The university "milk round" has traditionally been dominated by two sectors with a seemingly unlimited, spongelike ability to soak up unsuspecting graduates. On the one hand have been the accountancy firms, promising recruits a general business training as if admitting that they know these youngsters really do not want to be accountants, but need a job of some sort. On the other are companies selling fast-moving consumer goods (FMCG - detergents, soaps and convenience foods, to the uninitiated), such as Procter & Gamble and Unilever, which have found countless highly educated folks seemingly set upon working on ever more outlandish products in the cause of developing careers in marketing.

Things have changed in recent years, though. Thanks to advances in technology, as well as changes in approach to the audit work that forms the core of their business, accountancy firms no longer hire armies of "grunts". And in the FMCG organisations, graduates are increasingly hired to fill particular needs in individual businesses.

This latter change has ramifications that young recruits may find a mixed blessing. First, it tends to mean that fewer people are recruited. Second, graduates very early on find themselves doing a real, challenging job, rather than spending months engaging in "industrial tourism".

As Hugh Stirk, national personnel manager for Unilever, explains, graduates "start off in subsidiaries. That's important to us because Unilever itself makes and sells nothing."

The central UK office - based in a grand Art Deco building close to London's Blackfriars railway station - selects individuals based on the needs of the various companies, such as the detergents operation Lever Brothers or the margarine maker Van den Bergh Foods, and allocates them accordingly.

It also runs a business education programme to run alongside the practical experience.

Also important is to ensure that the right candidates are available for management positions as they come up. The central office team runs a network of systems that, in Mr Stirk's words, "keeps an eye on people".

The final dimension is international. Unilever makes much of the fact that it gains a substantial share of revenue from markets that rivals are now only just entering. And though the Anglo-Dutch company is becoming less dependent on countries such as Britain for its executives, about a third of the approximately 1,800 managers working outside their home country are British. Recruits can work in one country, across a variety of companies, in one produce group in several countries, or whatever.

An illustration of how opportunities can arise is provided by a feature in the company newsletter Uniview. It describes how Kerris Bright started with the organisation in 1991 as a fragrance marketeer, having joined the management development scheme with a PhD in molecular neuroscience. Now, after working in the UK, the Netherlands and the United States, she is UK general manager for Unipath, with responsibility for women's health care products, including the revolutionary and somewhat controversial contraception system launched in late 1996 under the name Persona.

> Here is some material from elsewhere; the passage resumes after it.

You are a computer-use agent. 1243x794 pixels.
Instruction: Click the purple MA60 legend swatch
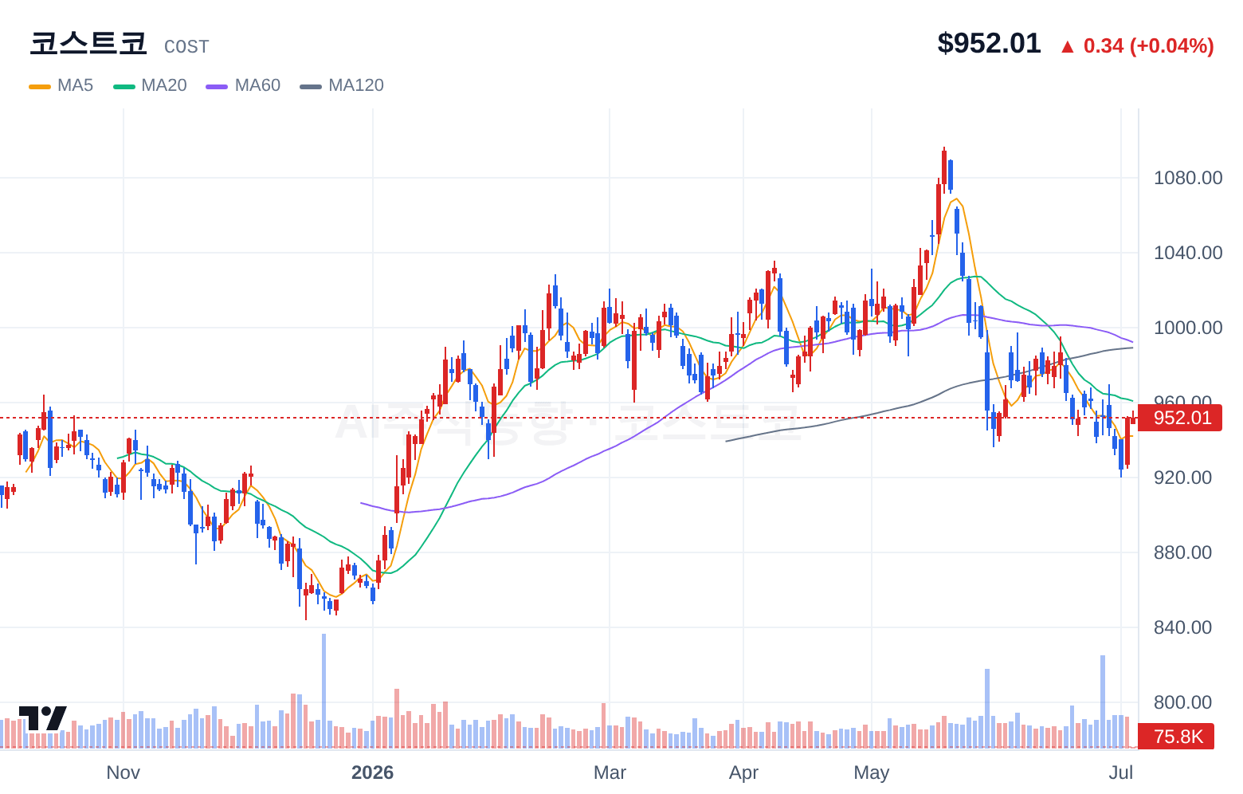click(x=217, y=86)
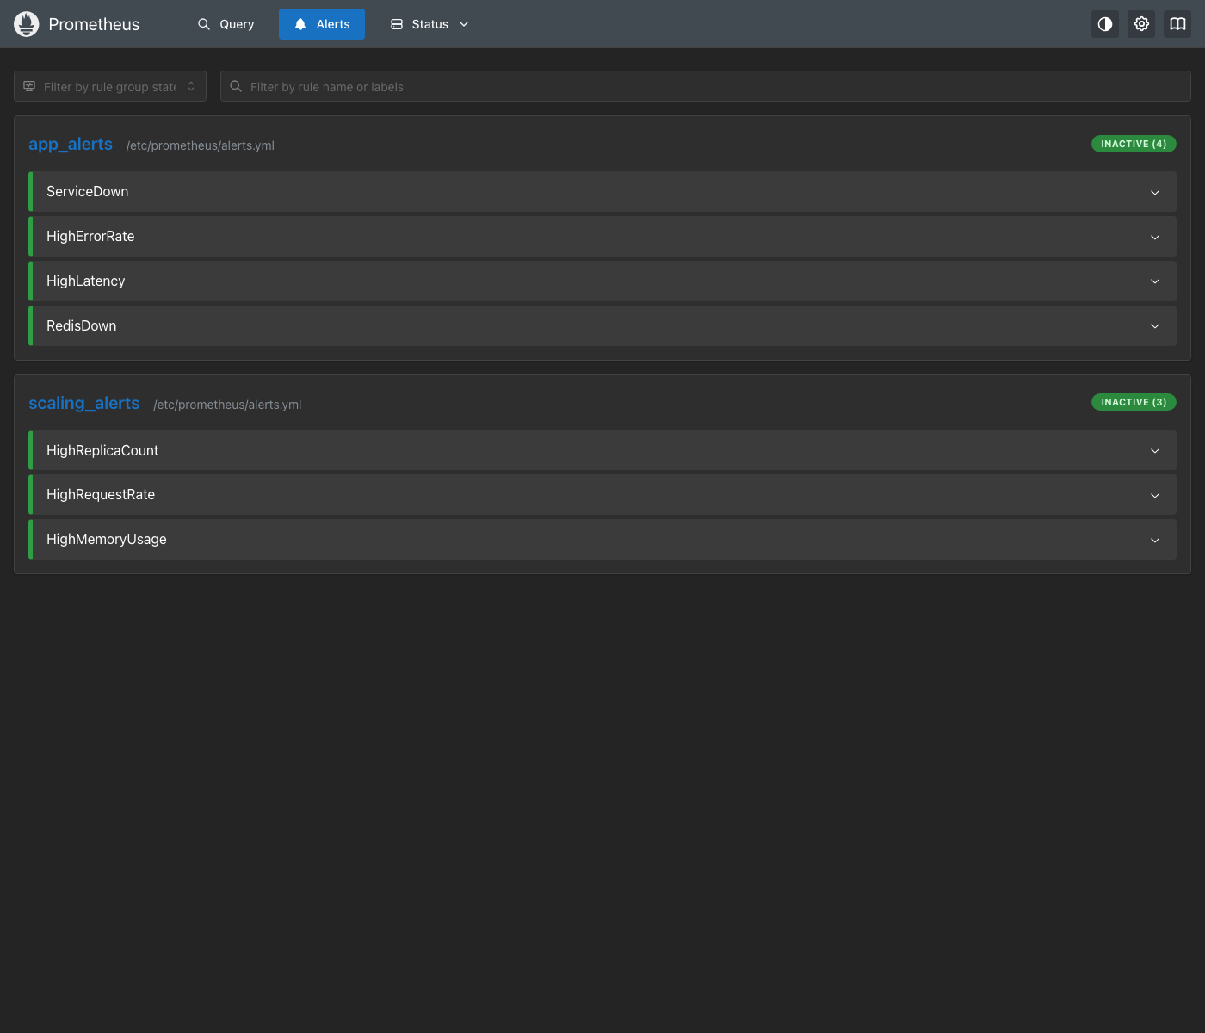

Though Ms Bright was inspired by the example of Steph Senior, another woman from a scientific background who rose to a top marketing role, the company is conscious that, like many other organisations, it has not done enough to recruit and retain women. However, Mr Stirk claims that the results of a 10-year project are now starting to come through.

Unilever is also seeking to improve its ability to hire MBAs and managers who have started off their careers elsewhere. But graduates will always be important, he says.